Bibliographic information
GuidelineWHO recommendations on the management of sickle cell disease during pregnancy, childbirth and the interpregnancy period
Year of Publication2025
Issuing InstitutionWorld Health Organization
Recommendation
New
For pregnant women with sickle-cell disease (SCD) previously controlled with hydroxycarbamide (hydroxyurea), consider continuation or recommencement (after the first trimester) of the medication in the context of shared decision making involving the woman and a multidisciplinary team that includes experts in SCD and pregnancy. Base risk–benefit analyses on the woman’s symptom severity, stage of pregnancy and her views and preferences.
Recommended
Notes and Remarks
Hydroxycarbamide in the general population with SCD
- Hydroxycarbamide is the most-studied disease-modifying medication for SCD. It has been shown to increase the synthesis of fetal haemoglobin, which inhibits sickling by interfering with the formation of rigid, rod-like polymers of deoxygenated haemoglobin S molecules (95). There is evidence that it reduces the frequency of pain and vaso-occlusive crises (96). Safety of hydroxycarbamide during pregnancy
- While it is a first-line treatment in the general SCD population, hydroxycarbamide has historically been contraindicated in pregnancy due to teratogenic effects in animal (rat and rhesus monkey) studies (97, 98). It has been noted, however, that the doses used in the studies were 10- to 100-fold higher than therapeutic doses (99).

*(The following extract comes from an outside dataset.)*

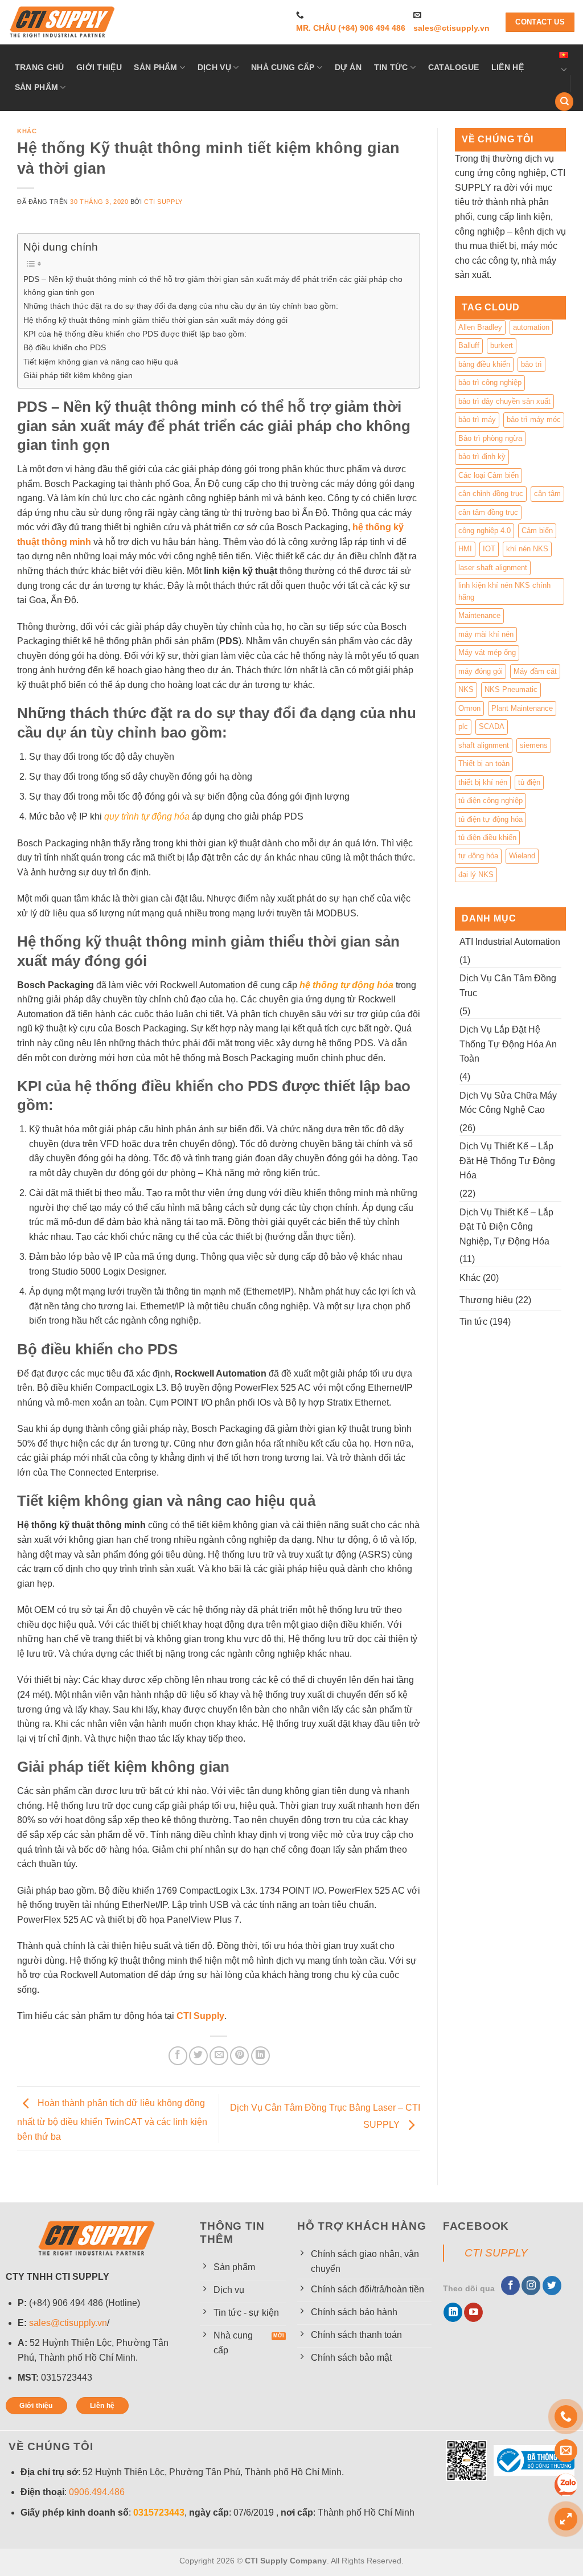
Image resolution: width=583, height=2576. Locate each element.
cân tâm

- Recent non-randomized studies identified through the systematic review commissioned to inform this guideline suggest that the odds of teratogenicity may not be increased (100, 101). The authors of one study, however, reported links with miscarriage, stillbirth and low birthweight after controlling for potential confounders (100). The GDG noted that the study was at high risk of bias, with many pregnancy outcomes being self-reported without medical-record confirmation. A retrospective study on the safety of hydroxycarbamide in the second trimester of pregnancy is currently ongoing (102).
- Guidance from the WHO African region is that hydroxycarbamide treatment be suspended during pregnancy, however timing of treatment suspension is not specified (23). As noted above, the studies suggesting teratogenicity were animal studies (97, 98), used higher doses than those considered therapeutic in humans (99), and teratogenic effects in rats and rhesus monkeys are not proof of teratogenicity in humans (103). Approaches to use of hydroxycarbamide in pregnancy
- Fetal organs are formed by the end of the first trimester, thus theoretical teratogenic potential is highest during this period. However, the potential risk of miscarriage and stillbirth as well as low birth weight remain throughout pregnancy. Given that hydroxycarbamide is the best studied and often only feasible disease-modifying agent for SCD, the GDG considered it unethical to make a blanket recommendation for withholding the medication for the duration of pregnancy. In the context of limited data, the benefits of hydroxycarbamide for symptom control need to be weighed against the potential fetal risks.
- In the context of shared decision making, pregnant women with SCD who have controlled their condition with hydroxycarbamide outside of pregnancy or who are not candidates for transfusion may benefit from counselling on the current state of knowledge regarding its use in pregnancy, including what is both known and unknown, to assist them in making an informed decision about its use.